### Aim
Count the lines in the items below that contain the string "header", treating uppercase and lowercase as different. Reply with the number only.

### Entries shown
>> START
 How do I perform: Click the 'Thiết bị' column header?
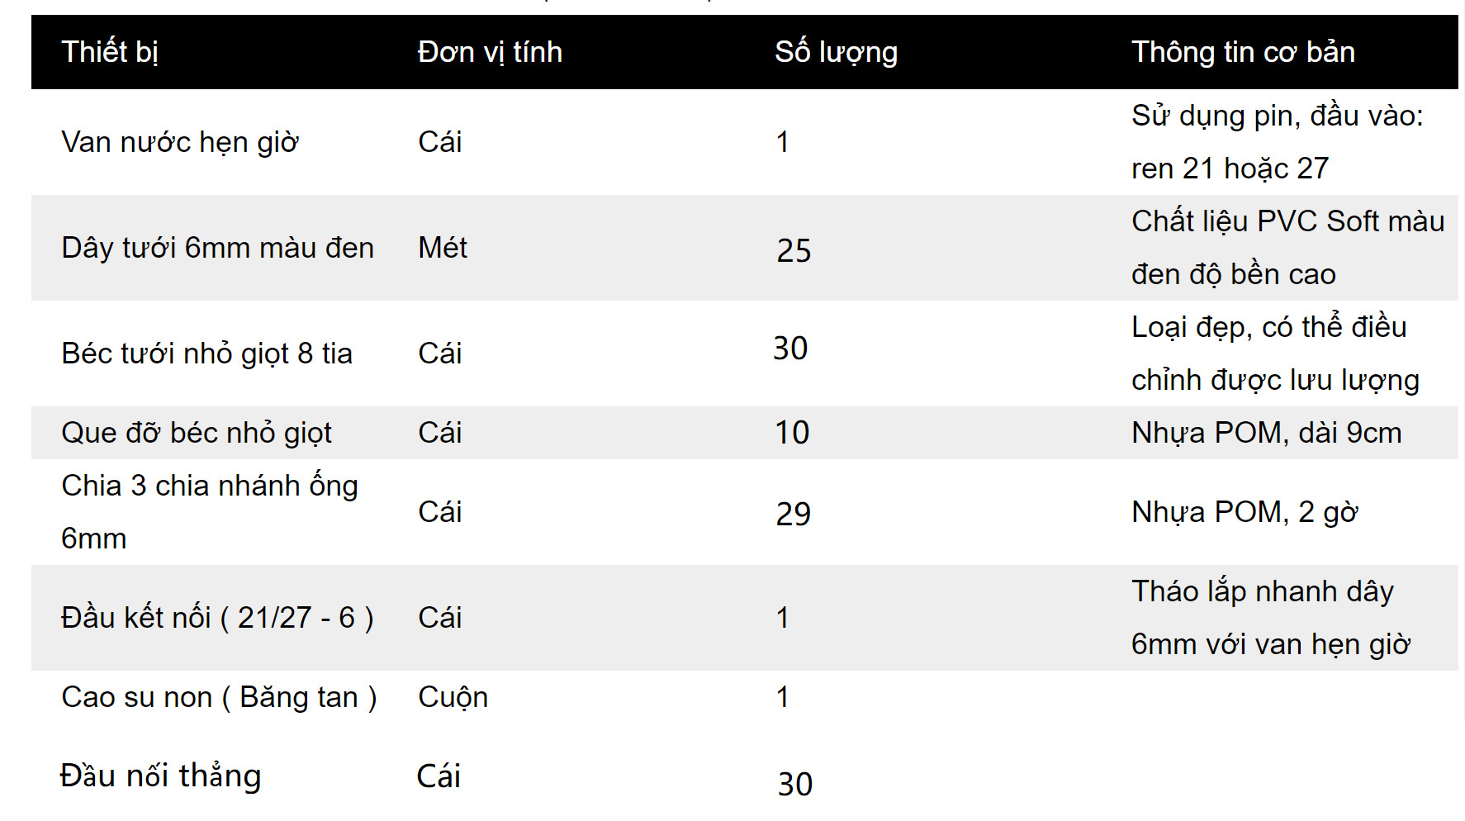pyautogui.click(x=110, y=52)
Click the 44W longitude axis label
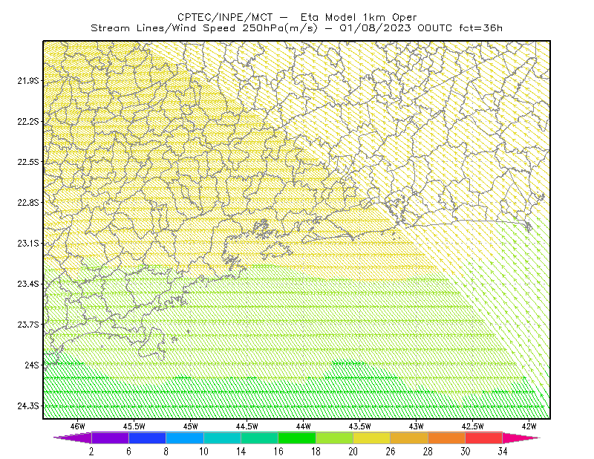This screenshot has height=459, width=594. (303, 426)
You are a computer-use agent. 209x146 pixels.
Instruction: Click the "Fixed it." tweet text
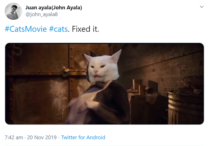coord(85,29)
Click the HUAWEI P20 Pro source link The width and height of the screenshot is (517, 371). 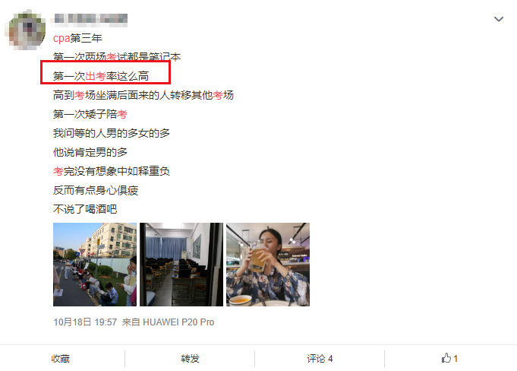(178, 322)
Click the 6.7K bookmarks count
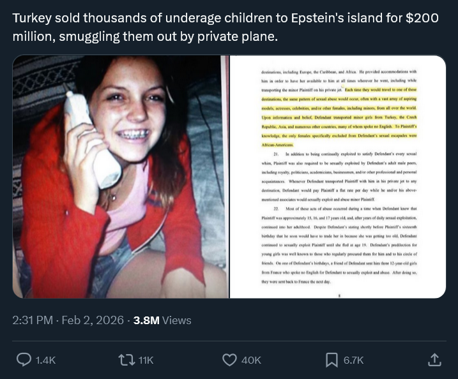The image size is (458, 379). (353, 360)
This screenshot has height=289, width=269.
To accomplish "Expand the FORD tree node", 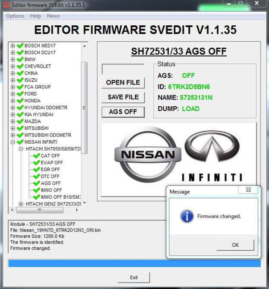I will tap(12, 94).
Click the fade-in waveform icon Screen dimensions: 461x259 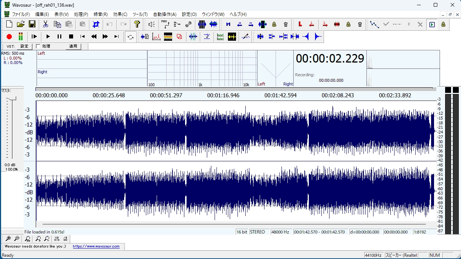(x=306, y=37)
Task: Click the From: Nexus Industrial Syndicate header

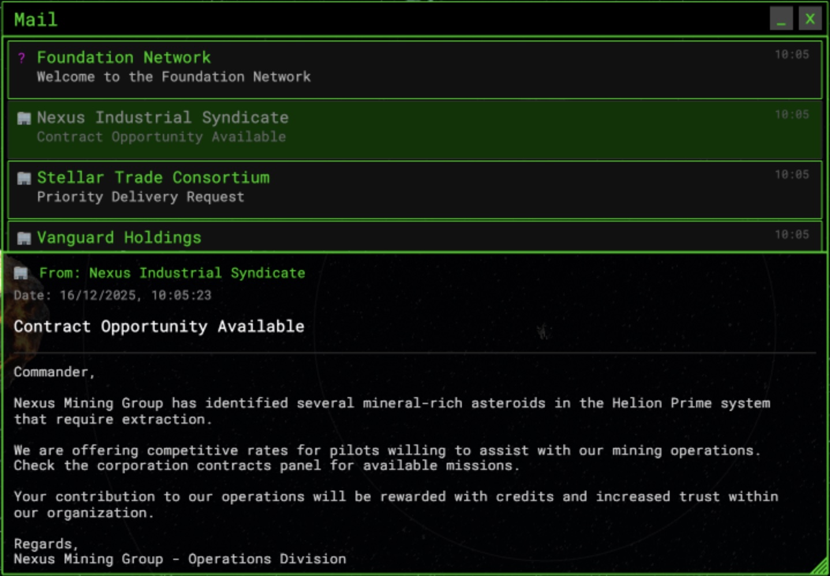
>> END
### Expected answer
2